I prepared some strong scaling plots today (and I'm actually quite pleased with them -- I will share them next week) and discovered a couple items of interest.
* Profile1D is substantially slower than Profile2D. I'm currently investigating why, but my current working belief is that the usage of pure-Python for conducting the histogram slows us down, versus the hand-coded C routine I wrote for 2D and 3D histograms. (BinDProfile in yt/utilities/data_point_utilities.c). I'll probably rewrite the 1D into C at some point. * Projections (old-style, not quadtree) scale much better than I think I realized, up to ~64 processors. At 128 on the dataset I tested on (512^3 L7) the algorithmic overhead and processor starvation combined to reduce scaling substantially. The good news is that it still only takes 40 seconds on 64 processors. This was on Triton, 8x8 node topology. I'm confident that on bigger datasets it would scale further. * With the coalescing of grid/cpu reading in the yt-Enzo code IO is not really an issue at the moment. * DerivedQuantities use _mpi_catlist, which I think I wrote something like two and a half years ago. At that time, I avoided any collective communications or non-blocking combines, so it proceeded by pickling lists that got passed over the wire (one by one) to the root processor, where they were joined and then broadcast back. This is extremely slow.
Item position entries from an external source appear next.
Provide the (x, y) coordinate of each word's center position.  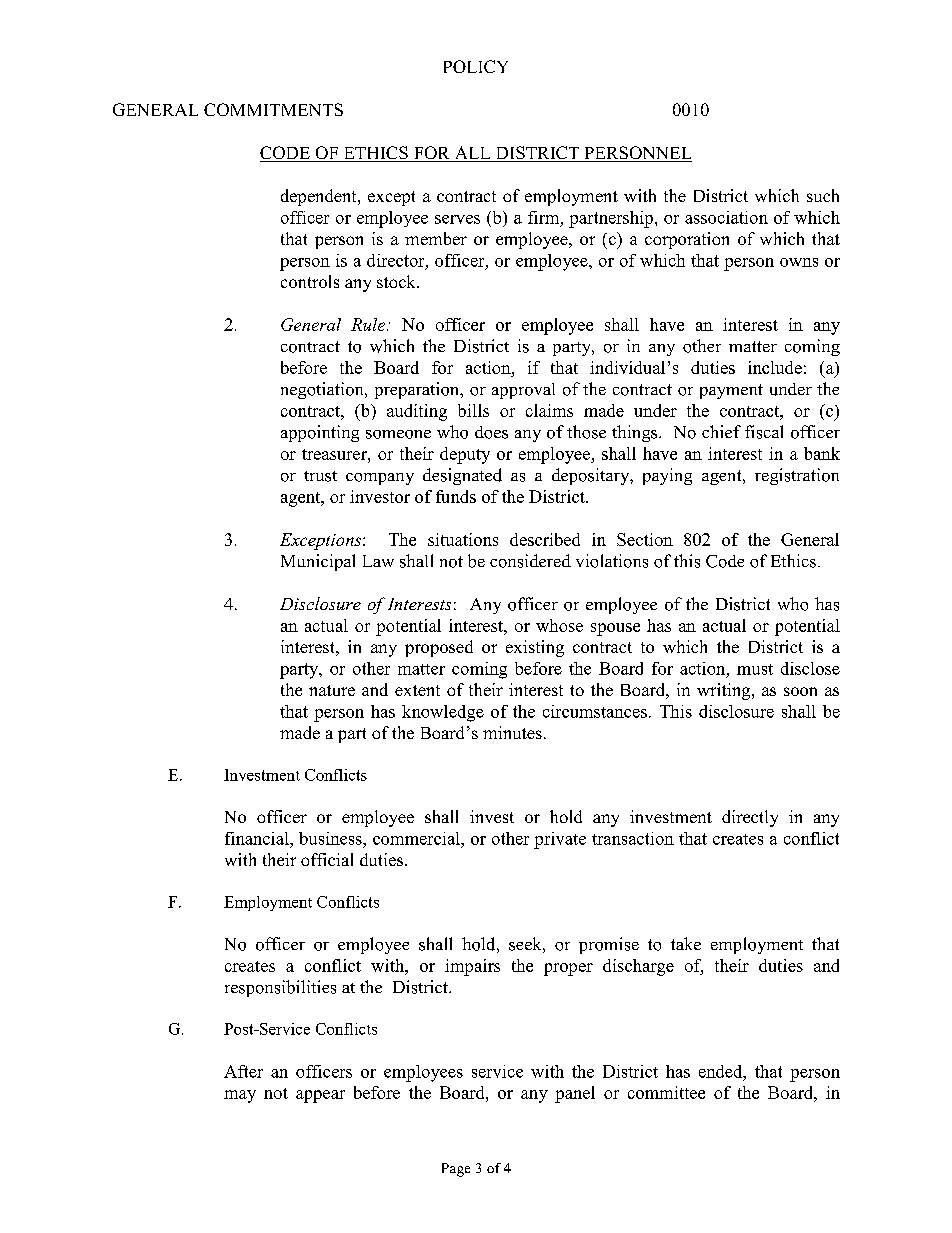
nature (332, 690)
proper (568, 969)
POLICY (476, 66)
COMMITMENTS (273, 109)
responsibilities (280, 988)
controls (310, 281)
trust (320, 476)
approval (523, 391)
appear (320, 1096)
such (823, 195)
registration (797, 476)
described (545, 539)
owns (799, 262)
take (686, 943)
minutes (512, 732)
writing (725, 691)
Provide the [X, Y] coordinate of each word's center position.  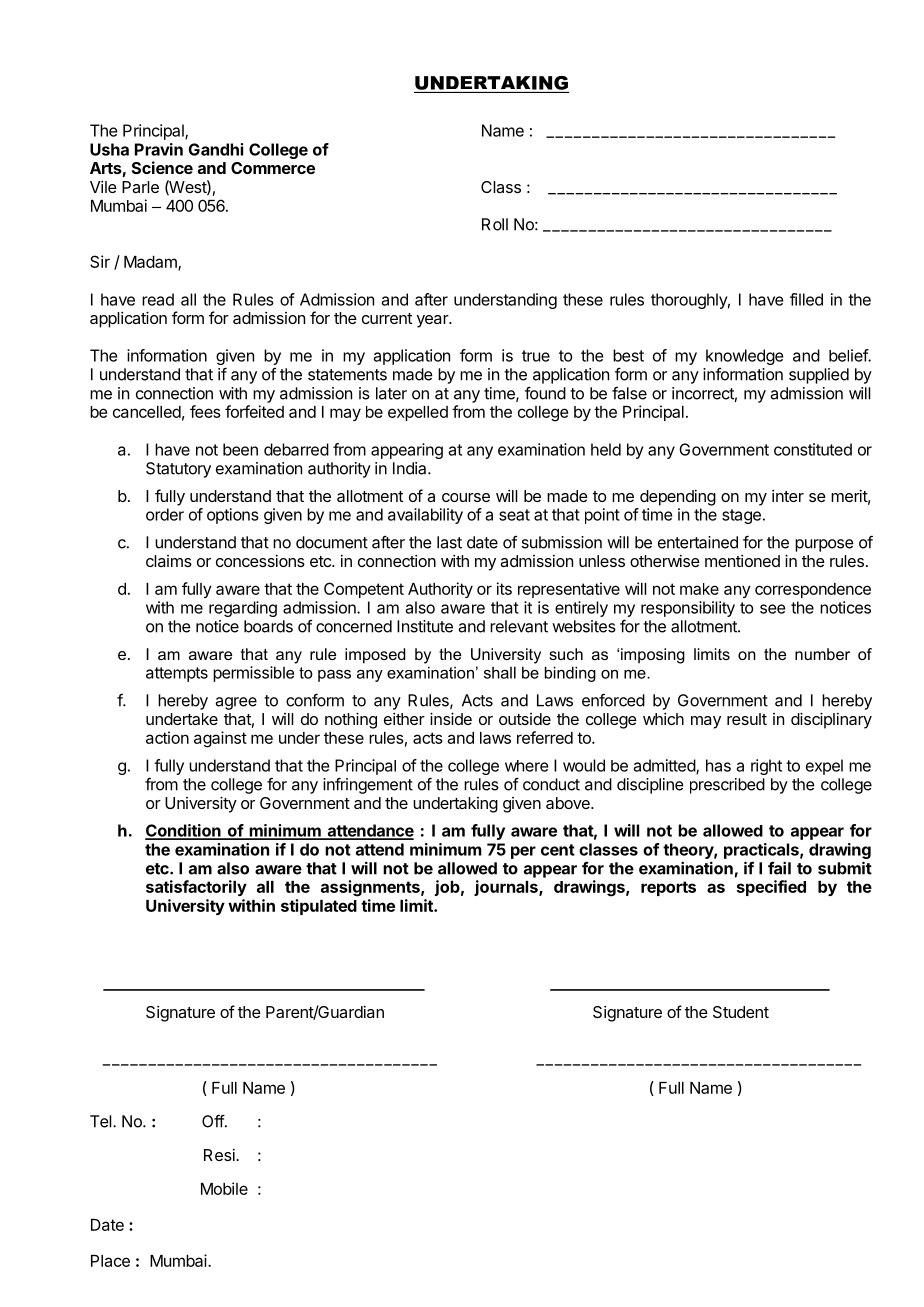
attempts [177, 674]
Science [162, 167]
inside [451, 718]
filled [806, 299]
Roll [495, 224]
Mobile [224, 1188]
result [747, 719]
The current mechanism that I think makes the most sense is to use the _recv_arrays routine that manages an alltoallv call.
I've prepared two pastes. The first is a patch:
that converts the Derived Quantity parallel join to _mpi_catarrays and converts _mpi_catarrays to use the alltoallv wrapper
The second is the test script I used:
which I was only able to test on my laptop this evening, as Triton's disk is down for a bit. It produced bitwise identical (once I handled the transposes correctly!) between parallel and serial.
If anyone that uses parallelism in yt heavily has a chance I'd really appreciate it if you could run this script on a dataset you've got. If you've got other big parallel jobs that use the DerivedQuantities or Slice mechanisms (as those are the ones that have been touched) that would also be great to hear back about.